By 2010, TSMC was making chips like the GeForce GTX 580 which had 3 billion transistors and were being designed by NVIDIA. By 2014, with Apple’s design, TSMC was making chips with 2 billion transistors.

One of the Intel Core i7 variants had 3.2 billion transistors and was released in 2016. Today, the GeForce RTX 3090, designed by NVIDIA and manufactured by Samsung has 28.1 billion transistors. Apple’s new M1 chip, being made by the TSMC, and released in 2020, has 16 billion transistors.

Thus, without the right designs and EDAs, China's investments would not yield results right away. However, here is another problem for China. Most EDA players are American or European, further adding to their supply-chain nightmares.

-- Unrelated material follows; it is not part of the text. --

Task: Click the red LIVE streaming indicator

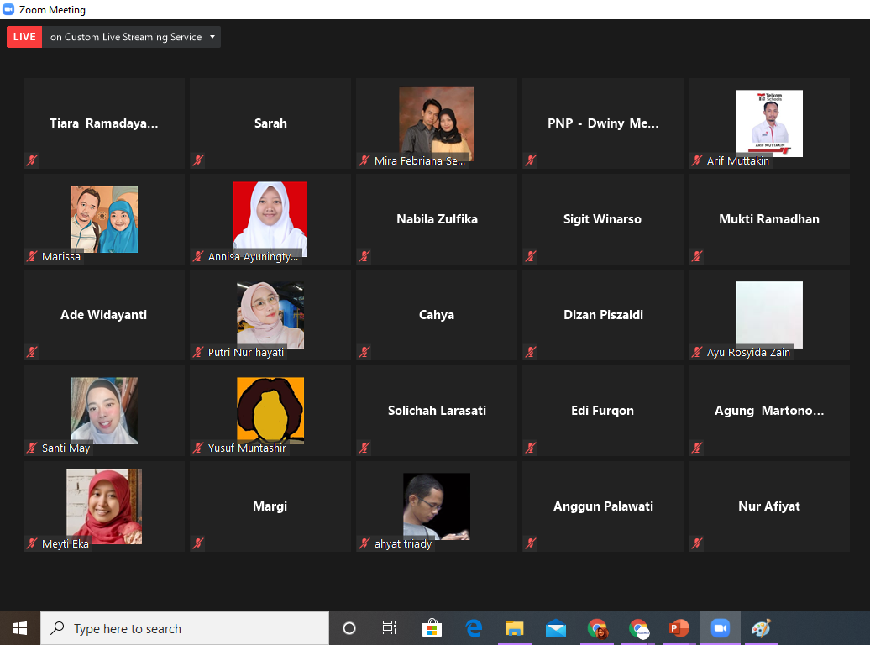Action: coord(24,37)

Therefore, for India, looking to achieve self-reliance in the semiconductor industry will require a plan that spans two decades, bare minimum. For now, the ideal move would be to up the incentives, and get the likes of TSMC or Intel to come build in India. While upping the incentive bracket to $15-$20 billion is an ideal move, the government must also start identifying special manufacturing zones, given the infrastructure requirements the plants have.

For instance, western and central India are out of the question, given the droughts and fresh water requirements. Some parts in south India, immune to flooding and power outages can be considered, or perhaps around Himachal Pradesh and Punjab where the fresh water supply from Himalayas can be complemented with infinite hydroelectric power.

For instance, in 2019, one of TSMC’s plants in Taiwan exhausted 156,000 tonnes of water every day, and therefore, with incentives, the government must also startlooking at certain states and how it can further help the companies looking to set up shop, say with connectivity, logistics, and other infra-needs.

India must actively engage the QUAD on this issue too. In the last week of February 2021, President Joe Biden signed an executive order directing the administration to address the worrying shortfall in semiconductor production that impacted operations at some automobile plants.

The US government has also negotiated the setting up of a $12 billion chip fabrication plant with TSMC in Arizona. The production in this plant is expected to start from 2024, with a focus on 5-nanometer fabs, and 3-nanometer fabs in the future to cater to Apple’s and Intel’s growing requirements. With Samsung, it has negotiated for a $10 billion facility in Texas.

In November, TSMC announced that it was collaborating with Sony Semiconductor Solutions Corporation to establish a subsidiary, Japan Advanced Semiconductor Manufacturing (JASM) in Kumamoto, Japan. While Sony will be a minority shareholder, the plant is expected to be under construction by 2022 and production will be on by the end of 2024.

India, along with the other members of the QUAD, must start preparing for the supply-chain crunch that may occur on the Taiwan Strait.

For China, semiconductor self-reliance is not only to secure its critical place in the global supply chain, but also create a dependency for other countries, especially the United States, Europe and India. Thus, politically as well strategically, reunification of Taiwan with China fits with their long-term geopolitical ambitions.

The Indian government must continue to demonstrate intent on this front, and even if it takes $20 billion in incentives over 10 years, take the leap, and get something going on the lines of JASM.

Pushed today, India may not achieve self-reliance in the high-end semiconductors, but may end up with local companies having expertise and majority market share in basic chips used in cars or everyday appliances by 2035.

The government should see this as a strategy problem, and not a money problem. Incentives worth billions today will reap economic rewards worth trillions of dollars over the next few decades.